[MATERIAL TO PROCESS Boundary: Start]
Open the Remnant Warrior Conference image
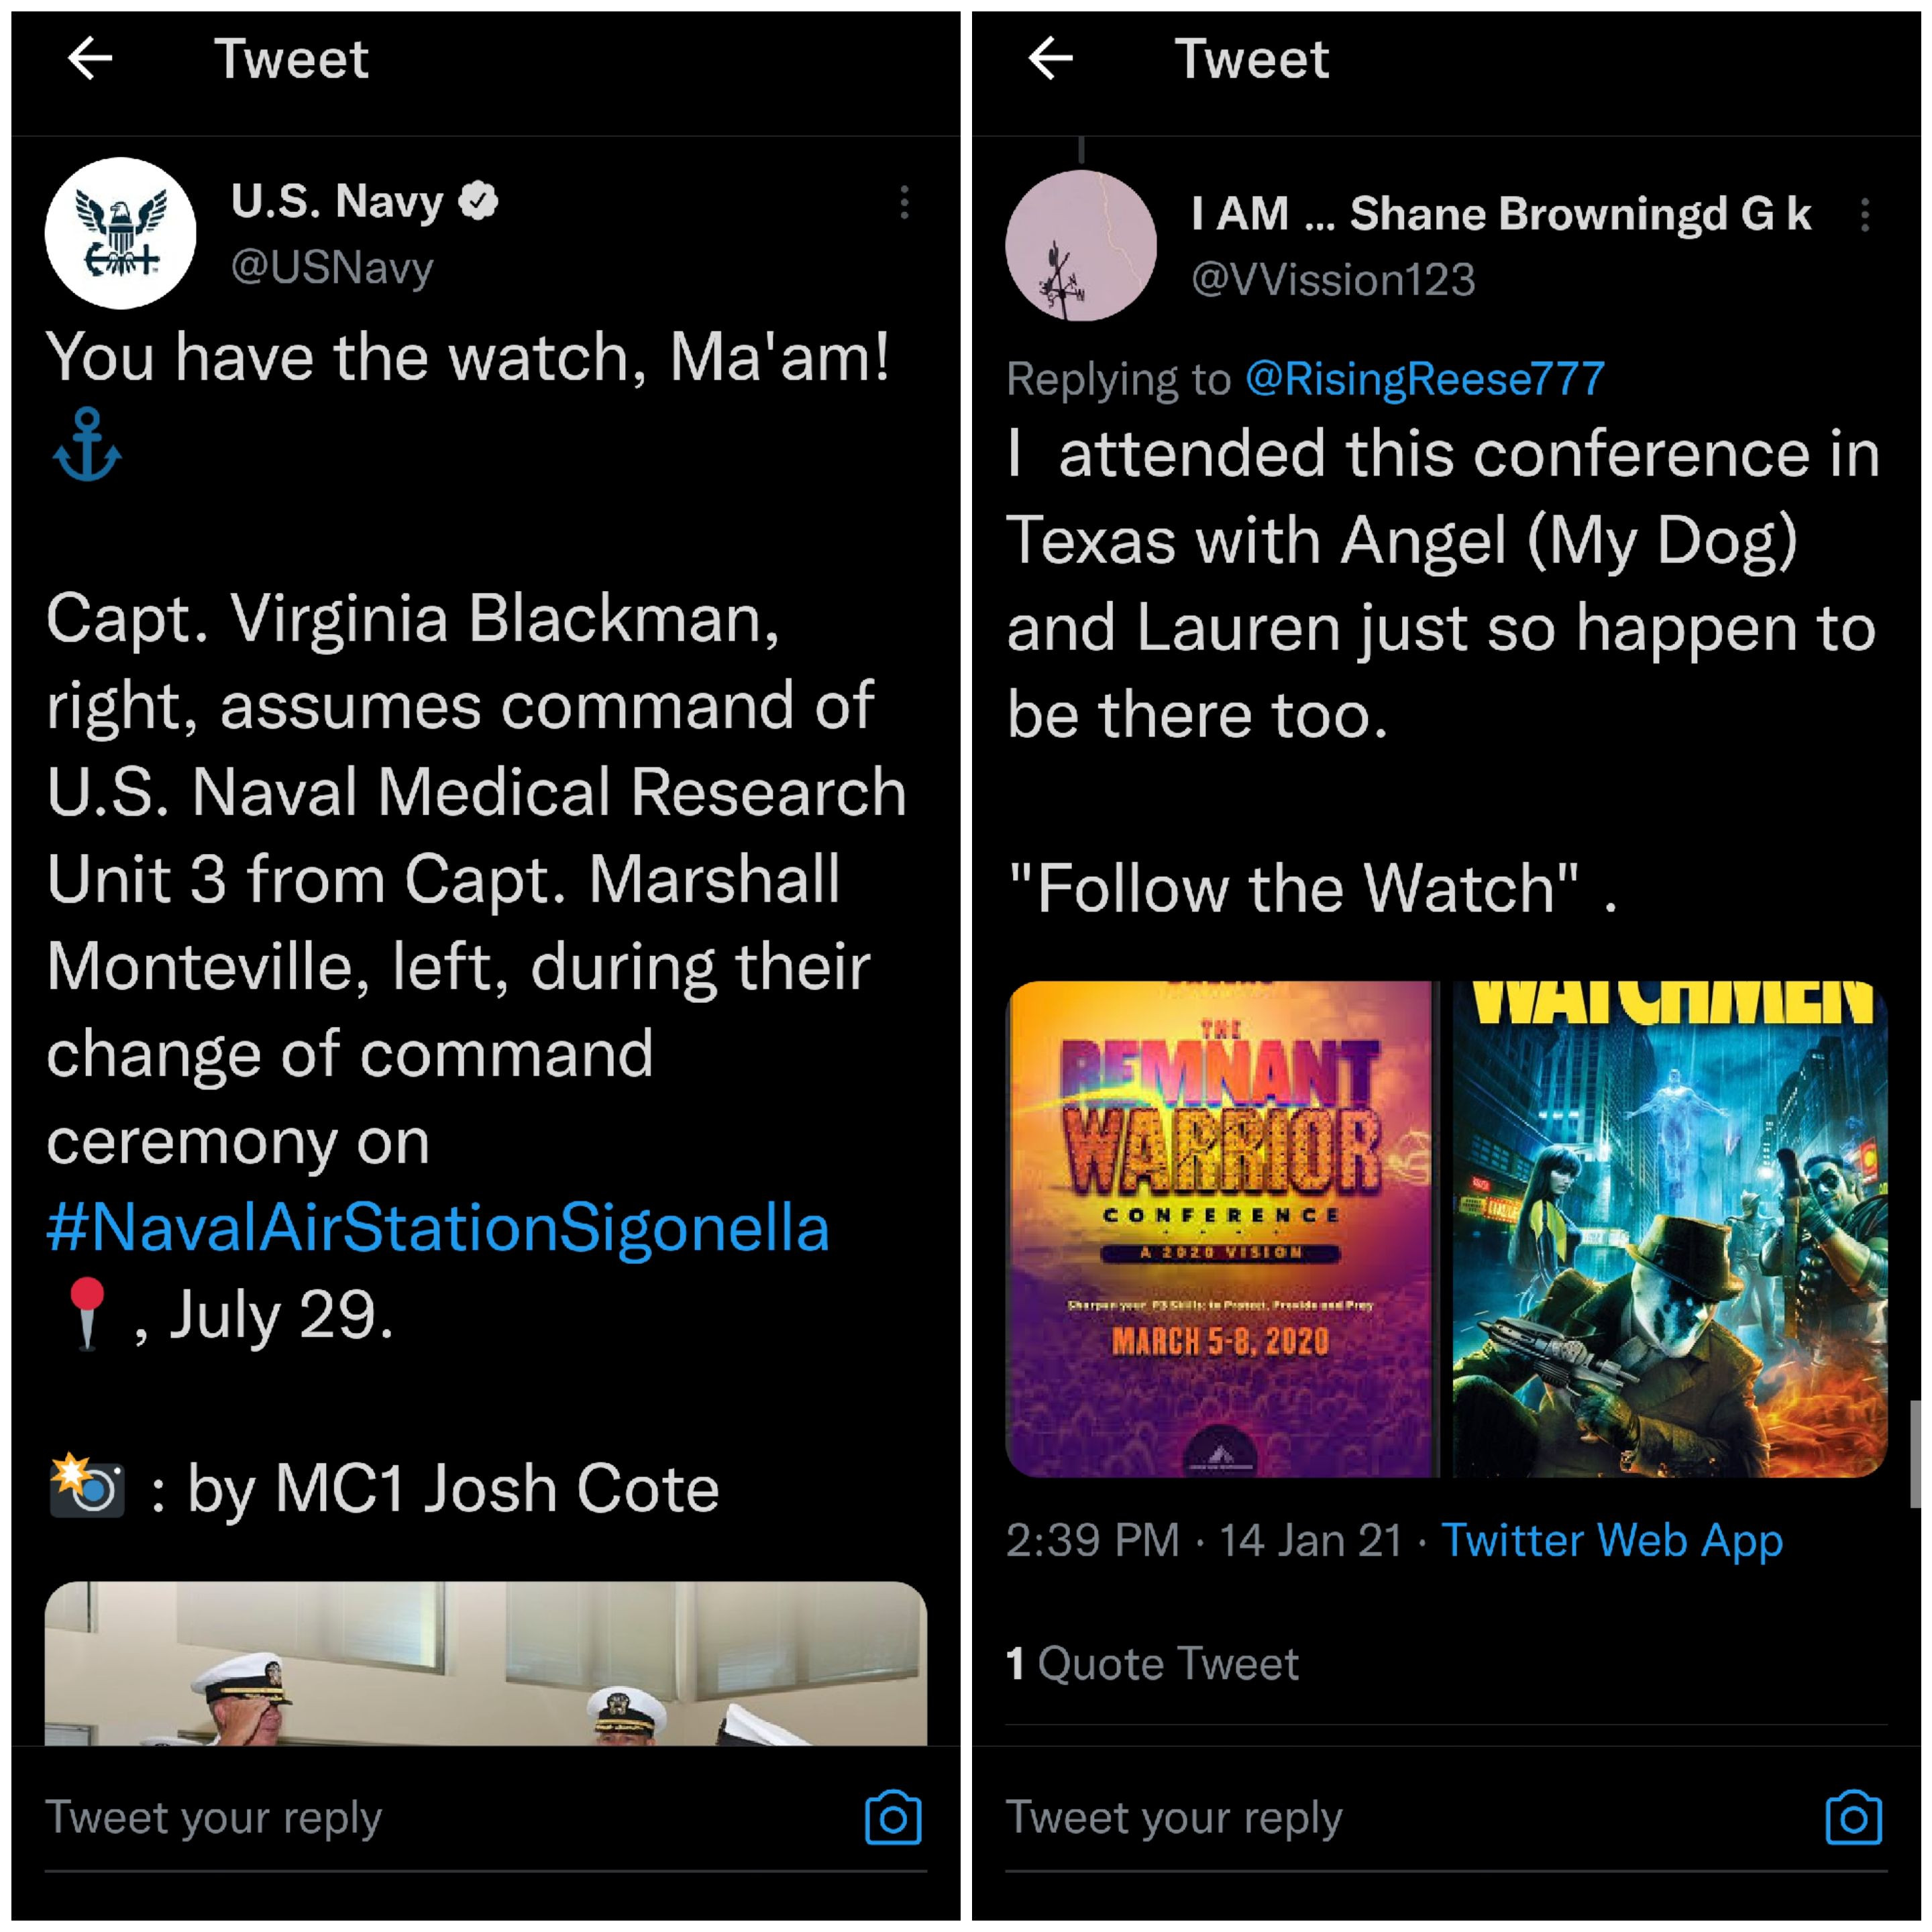The height and width of the screenshot is (1932, 1932). coord(1220,1229)
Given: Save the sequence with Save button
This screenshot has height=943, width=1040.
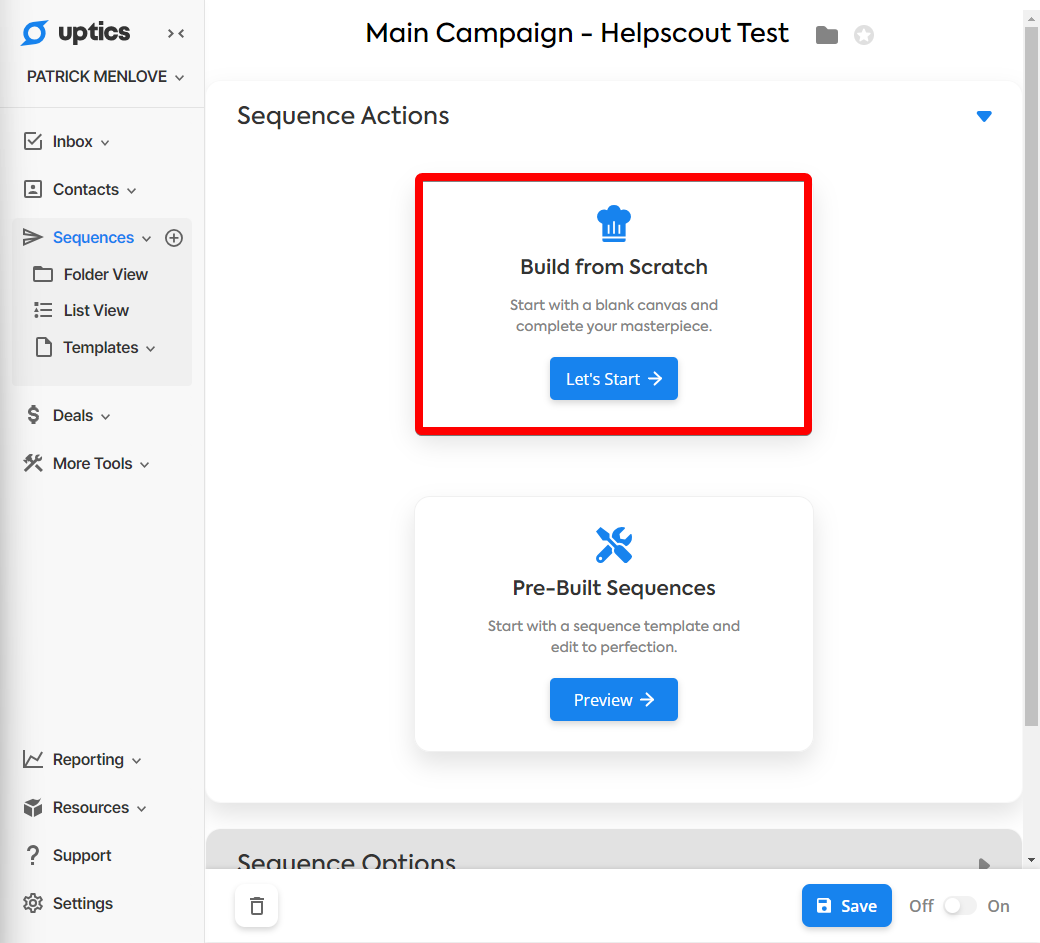Looking at the screenshot, I should coord(846,906).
[MATERIAL TO PROCESS Boundary: End]
### TASK DETAILS
Produce an exact copy of the lines from the line with "Given: Save the sequence with Save button" through the last line of the data above, both ends included. No pictures belong in it.

### EXERCISE RESULT
Given: Save the sequence with Save button
This screenshot has height=943, width=1040.
Looking at the screenshot, I should coord(846,906).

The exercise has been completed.